We shuffled back to the table. Our soup was waiting for us. I helped Grandma sit down, then placed a napkin around her neck. “The soup should be cold enough to eat now,” I said.
“Pass me the sherry,” Grandma demanded before tasting her chowder. I did as she asked. She turned the bottle upside down and poured a generous portion into her bowl. “They never put enough damn sherry into the soup here,” Grandma whispered to me. “You know how they are with sherry? Stingy.” She smiled at me and set about eating with fragile gusto.

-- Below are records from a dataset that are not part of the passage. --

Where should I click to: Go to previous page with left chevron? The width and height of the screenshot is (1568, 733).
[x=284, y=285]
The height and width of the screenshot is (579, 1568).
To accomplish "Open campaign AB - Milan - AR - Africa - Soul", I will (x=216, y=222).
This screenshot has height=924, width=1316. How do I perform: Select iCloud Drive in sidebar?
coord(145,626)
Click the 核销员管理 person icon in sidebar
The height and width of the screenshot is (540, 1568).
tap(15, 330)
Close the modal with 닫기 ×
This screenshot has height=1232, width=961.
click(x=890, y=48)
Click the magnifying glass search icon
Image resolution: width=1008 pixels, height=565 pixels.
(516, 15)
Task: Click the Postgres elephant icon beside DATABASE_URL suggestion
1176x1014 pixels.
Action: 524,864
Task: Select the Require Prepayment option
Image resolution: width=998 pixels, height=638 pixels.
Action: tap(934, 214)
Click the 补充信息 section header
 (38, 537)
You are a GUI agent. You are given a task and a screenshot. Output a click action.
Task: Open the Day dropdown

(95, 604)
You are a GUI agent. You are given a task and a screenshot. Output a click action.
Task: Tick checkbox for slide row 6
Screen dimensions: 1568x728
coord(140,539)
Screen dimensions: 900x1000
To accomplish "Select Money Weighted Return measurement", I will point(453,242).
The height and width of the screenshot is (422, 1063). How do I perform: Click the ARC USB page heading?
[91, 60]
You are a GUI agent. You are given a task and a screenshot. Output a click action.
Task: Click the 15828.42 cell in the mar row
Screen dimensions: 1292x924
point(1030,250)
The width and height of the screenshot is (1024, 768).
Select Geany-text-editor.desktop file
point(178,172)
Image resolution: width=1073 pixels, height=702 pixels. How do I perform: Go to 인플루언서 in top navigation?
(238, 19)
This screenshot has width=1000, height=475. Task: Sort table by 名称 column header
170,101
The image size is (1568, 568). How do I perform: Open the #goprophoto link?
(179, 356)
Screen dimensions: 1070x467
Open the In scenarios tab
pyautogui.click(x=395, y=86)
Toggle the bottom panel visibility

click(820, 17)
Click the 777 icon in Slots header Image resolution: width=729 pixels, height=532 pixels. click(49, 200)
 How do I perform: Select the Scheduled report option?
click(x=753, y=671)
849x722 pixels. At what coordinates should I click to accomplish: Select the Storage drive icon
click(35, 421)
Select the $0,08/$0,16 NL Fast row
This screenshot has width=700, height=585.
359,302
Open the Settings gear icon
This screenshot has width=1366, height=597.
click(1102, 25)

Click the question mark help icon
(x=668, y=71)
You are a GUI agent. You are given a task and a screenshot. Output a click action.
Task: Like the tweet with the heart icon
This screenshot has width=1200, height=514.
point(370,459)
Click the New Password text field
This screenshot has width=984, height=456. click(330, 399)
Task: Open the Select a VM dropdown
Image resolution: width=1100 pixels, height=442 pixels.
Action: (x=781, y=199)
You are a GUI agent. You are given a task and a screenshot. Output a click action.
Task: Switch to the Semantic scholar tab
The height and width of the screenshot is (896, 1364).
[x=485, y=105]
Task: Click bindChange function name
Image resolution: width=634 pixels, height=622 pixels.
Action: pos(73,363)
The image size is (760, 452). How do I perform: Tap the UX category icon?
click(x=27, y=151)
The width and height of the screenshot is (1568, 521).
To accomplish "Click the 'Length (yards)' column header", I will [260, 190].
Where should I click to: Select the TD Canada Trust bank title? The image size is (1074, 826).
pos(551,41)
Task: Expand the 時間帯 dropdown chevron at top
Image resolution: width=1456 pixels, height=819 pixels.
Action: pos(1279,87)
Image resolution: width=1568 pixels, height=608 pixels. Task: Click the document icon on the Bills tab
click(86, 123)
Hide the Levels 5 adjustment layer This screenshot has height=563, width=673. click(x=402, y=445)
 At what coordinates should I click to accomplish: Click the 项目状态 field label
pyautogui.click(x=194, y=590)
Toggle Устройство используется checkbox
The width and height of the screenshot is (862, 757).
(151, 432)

When she was done she pushed the bowl forward. “That was good,” she said leaning back into her chair. “Yesterday your mother took me here to eat and someone paid the tab. The waitress came over to our table and said, ‘Ladies, you don’t need to pay. The man who just left picked up your bill.’ We couldn’t believe it. Wasn’t that nice?”
“Yes Grandma,” I said.
“So then your mother took me to the dentist. And when the doctor was done he said ‘Mrs. Daniels, your teeth are fine. I don’t need to do anything with you today. Go home and rest.’ I said ‘What do I owe you?’ He said, ‘Nothing, it’s on the house.’ I turned to your mother and said, ‘Quick Edna, get in the car and let’s go to a fur store and buy a mink stole. Luck is with us today.’ But your mother wouldn’t go. You know how she is. She didn’t think someone would give me a mink coat, but I think if we had gone, there might have been a chance. Growing old is awful sweetheart, but yesterday it worked to my advantage. Now pour a little of that sherry into my glass, please. I might as well finish it up.”